Enter the Matrix
I love the first Matrix movie. It was very well stylized and produced well. That is exactly how I was expecting this game to be. Boy did I sure get a swift kick in the nuts. The gameplay is horrendously sub par…especially for a $50 game.
Also sub par is the level design. While this can probably be attributed to a truncated development cycle, nearly every area in the game has little pockets that feel “off.” There are tons of empty rooms where absolutely nothing exists, and it’s all too easy to get lost in the endless chains of rooms, many of which look alike; then, there are the cleverly placed tables and boxes and corners that just obstruct action and prevent players from using their superhuman attributes to their fullest. Why?
The biggest problem with the graphics, however, is the utterly abysmal, “we didn’t bother to take notes from any other game in all of existence,” camera system. While it does do some nice things, like pulling out to display a one-on-two fight from the side to incorporate all of the combatants, too often it gets stuck behind objects and walls, and generally struggles to keep up with the action. Add this to mouse look and you’re in for some seriously glitchy pain. Any developer will tell you that a good 3D camera is one of the trickiest things to pull off, and it wasn’t pulled off here.
You’d think the old free looking mouse would help this horrid camera and be the gunpowder that would propel our version far beyond the console ones. Quite the contrary, it actually takes all of the camera problems of those iterations and amplifies them by a factor of 100. It’s ridiculously bad. The cursor is pointless, the auto lock/auto target system is always on and always debilitating, and the whole thing feels so completely broken that nearly five year old games like Doom pretty much laugh in this piece of crap’s face.
While you’re desperately reaching out to hug the bits of joy you’re unfortunately being beaten over the head by an onslaught of bad. It’s impossible to think that in light of such mind-blowingly cool titles like Max Payne and Jedi Outcast, this game could be made, and be made so, so much worse. The action, from top to bottom, may be built on a foundation made of stylish maneuvers, cool martial arts, and slick gunplay. But when you try and jam all of that into a poorly performing beast of a game with some atrocious mechanics and an utterly agonizing camera, it just loses most of that appeal.

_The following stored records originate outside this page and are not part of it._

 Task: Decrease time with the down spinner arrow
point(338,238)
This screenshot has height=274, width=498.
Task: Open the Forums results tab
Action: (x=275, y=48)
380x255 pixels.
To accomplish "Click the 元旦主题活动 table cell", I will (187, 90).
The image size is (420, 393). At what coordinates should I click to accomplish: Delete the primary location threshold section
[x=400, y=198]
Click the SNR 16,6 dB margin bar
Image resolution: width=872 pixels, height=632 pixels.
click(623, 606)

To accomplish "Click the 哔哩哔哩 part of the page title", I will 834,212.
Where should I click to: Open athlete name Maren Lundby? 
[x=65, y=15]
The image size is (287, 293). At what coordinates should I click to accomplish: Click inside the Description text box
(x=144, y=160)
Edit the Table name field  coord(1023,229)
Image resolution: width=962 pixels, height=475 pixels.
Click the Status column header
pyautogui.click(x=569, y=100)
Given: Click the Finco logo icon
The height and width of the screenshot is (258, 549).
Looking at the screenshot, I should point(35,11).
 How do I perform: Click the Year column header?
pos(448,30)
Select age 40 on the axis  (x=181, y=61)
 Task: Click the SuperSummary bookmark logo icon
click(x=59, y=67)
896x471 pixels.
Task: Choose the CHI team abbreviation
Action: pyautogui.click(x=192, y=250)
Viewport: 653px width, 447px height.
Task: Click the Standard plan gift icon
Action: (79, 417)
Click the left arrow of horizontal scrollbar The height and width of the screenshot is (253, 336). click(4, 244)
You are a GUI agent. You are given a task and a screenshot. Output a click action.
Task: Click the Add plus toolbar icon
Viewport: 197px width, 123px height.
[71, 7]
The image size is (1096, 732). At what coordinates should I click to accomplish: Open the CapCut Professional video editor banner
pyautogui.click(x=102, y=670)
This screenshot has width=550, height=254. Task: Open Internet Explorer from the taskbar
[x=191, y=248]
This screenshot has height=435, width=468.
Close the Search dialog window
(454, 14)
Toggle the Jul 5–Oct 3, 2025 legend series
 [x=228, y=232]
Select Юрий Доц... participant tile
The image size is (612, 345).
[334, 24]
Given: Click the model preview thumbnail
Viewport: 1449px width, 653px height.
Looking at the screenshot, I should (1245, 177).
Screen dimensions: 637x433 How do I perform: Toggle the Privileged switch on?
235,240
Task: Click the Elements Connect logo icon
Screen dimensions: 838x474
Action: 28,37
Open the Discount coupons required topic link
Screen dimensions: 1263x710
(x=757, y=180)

The fundamental flaw with this game is that it looks and feels unfinished, from the unpolished textures to the bad camera and sparse level design. The fact that the game had to ship at the same time the film was in theaters was an economic decision, and unfortunately, that compromised some of the quality. It happens all the time. But no one wants it to happen to the game based on movies they love.
As the tagline states, no matter where you are, “The Matrix Has You.” Well…it sure has me in the nightmares it has created for me.